Peter Mougey: He filed state actions. as a state governmental representative filed state actions Oklahoma trying to minimize and shrink the DEA and said this is our fight. We want to get rid of the DEA. He tried to take over the battle and then you take that guy and have him run the DEA which is designed to protect us from , as you mentioned, the radiation, the accidental discharges, passing all this pollution, sending it down the rivers.
And so we’re now surprised which we shouldn’t be that the number of enforcement actions has decreased, the number of criminal fines if you take out the AG, I’m sorry, the Volkswagen fine, everything’s on the way down. Why is that surprising?
Mike Papantonio: We’re going to be like Beijing here. The last time I was in Beijing, honestly people were having to wear masks. They have oxygen bars there to where you can go in and actually be able to breathe fresh oxygen.
Peter Mougey: I love this. Hold on, bear with me. $2.98 billion in fines in 2017. $2.98 billion in fines from the EPA and now 2.8 of those came from Volkswagen. So if you take out the Volkswagen fines they’ve actually done nothing.
Mike Papantonio: Well actually there’s been 30 to 40% fewer criminal enforcement actions here.
Peter Mougey: Exactly.
Mike Papantonio: And that’s just since Pruitt’s taken over.
Peter Mougey: Yeah.
Mike Papantonio: And so what-
Peter Mougey: This trend’s going to continue.
Mike Papantonio: Yeah.
Peter Mougey: It’s going to get worse and worse and what you’re going to see is more cleanup problems because nobody’s watching. There’s no watchdog.
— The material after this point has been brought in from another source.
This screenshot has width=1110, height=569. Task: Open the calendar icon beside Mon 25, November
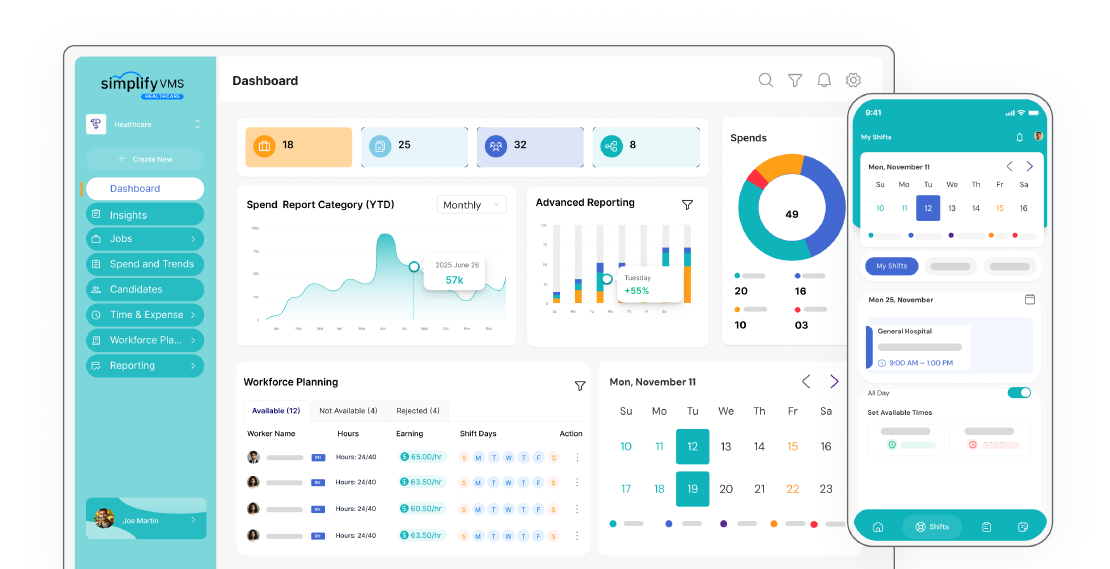pyautogui.click(x=1030, y=299)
Mike Papantonio: Here’s the point. What people miss, they say well this doesn’t really bother me because I didn’t live in that neighborhood. It passes on to taxpayers.
Peter Mougey: Sure it does.
Mike Papantonio: What ends up happening is the company says, I don’t really want to pay for all this. I can increase my bonus if I can keep costs down. I can make more money for the corporation if I don’t do what I know I’m supposed to do because taxpayers when everything hits, taxpayers are going to have to pay for it.
Peter Mougey: That’s state and federal. I mean the super-fund sites are passed on to the federal taxpayers. I mean there are small communities that have super-fund sites that you would never expect. Not even just industrial heavy cities but the super-fund sites where they partition off the area and the federal government has to come in and clean them up because the company’s taken out all the profits and passed it along to the taxpayer to clean up later, generations later.
Mike Papantonio: There’s a great movie. I’m not saying it’s great just because I’m in it but it is a very good movie. It’s called “The Devil We Know” and it’s about the trial, it’s about the case I tried up in Columbus Ohio where DuPont was dumping just thousands and thousands, millions of gallons of toxins into the Ohio River and it caused cancer clusters all up through there.
It’s a great movie. It’ll be released I think the Toronto Film Festival is the release date and I think that’s next month. It’s called “The Devil We Know.” Go take a look at the trailer. It’s very well done.